TASK DESCRIPTION →
Your answer should be the line that contains "Instruction: Click the" and each line after it, restated word for word through the final line of the entries.

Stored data
....
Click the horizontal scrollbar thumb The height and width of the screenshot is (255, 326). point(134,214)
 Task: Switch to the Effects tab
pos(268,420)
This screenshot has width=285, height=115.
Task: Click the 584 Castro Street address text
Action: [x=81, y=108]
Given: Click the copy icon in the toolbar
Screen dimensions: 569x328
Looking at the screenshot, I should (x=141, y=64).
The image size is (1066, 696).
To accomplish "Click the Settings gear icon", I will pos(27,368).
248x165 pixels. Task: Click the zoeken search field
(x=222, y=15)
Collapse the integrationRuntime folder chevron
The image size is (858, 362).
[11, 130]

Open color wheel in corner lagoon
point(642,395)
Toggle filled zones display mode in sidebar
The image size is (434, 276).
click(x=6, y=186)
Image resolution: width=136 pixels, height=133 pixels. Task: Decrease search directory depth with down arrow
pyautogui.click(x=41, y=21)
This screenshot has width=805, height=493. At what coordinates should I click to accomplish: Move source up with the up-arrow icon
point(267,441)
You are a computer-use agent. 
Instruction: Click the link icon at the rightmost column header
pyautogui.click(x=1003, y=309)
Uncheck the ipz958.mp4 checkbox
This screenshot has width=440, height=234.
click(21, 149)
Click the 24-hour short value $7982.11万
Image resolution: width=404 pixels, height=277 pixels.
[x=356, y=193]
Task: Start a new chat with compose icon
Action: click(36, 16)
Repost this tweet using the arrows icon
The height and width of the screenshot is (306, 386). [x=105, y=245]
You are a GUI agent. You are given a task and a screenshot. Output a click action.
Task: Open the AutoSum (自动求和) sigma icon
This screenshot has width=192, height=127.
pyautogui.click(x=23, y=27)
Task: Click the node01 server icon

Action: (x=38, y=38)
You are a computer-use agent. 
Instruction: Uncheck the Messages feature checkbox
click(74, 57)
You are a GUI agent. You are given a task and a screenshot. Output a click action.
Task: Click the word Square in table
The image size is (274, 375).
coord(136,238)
....
RESPONSE FOR THIS EXERCISE →
Instruction: Click the link icon at the rightmost column header
pyautogui.click(x=1003, y=309)
Uncheck the ipz958.mp4 checkbox
This screenshot has width=440, height=234.
click(21, 149)
Click the 24-hour short value $7982.11万
Image resolution: width=404 pixels, height=277 pixels.
[x=356, y=193]
Task: Start a new chat with compose icon
Action: click(36, 16)
Repost this tweet using the arrows icon
The height and width of the screenshot is (306, 386). [x=105, y=245]
You are a GUI agent. You are given a task and a screenshot. Output a click action.
Task: Open the AutoSum (自动求和) sigma icon
This screenshot has width=192, height=127.
pyautogui.click(x=23, y=27)
Task: Click the node01 server icon

Action: (x=38, y=38)
You are a computer-use agent. 
Instruction: Uncheck the Messages feature checkbox
click(74, 57)
You are a GUI agent. You are given a task and a screenshot. Output a click action.
Task: Click the word Square in table
The image size is (274, 375).
coord(136,238)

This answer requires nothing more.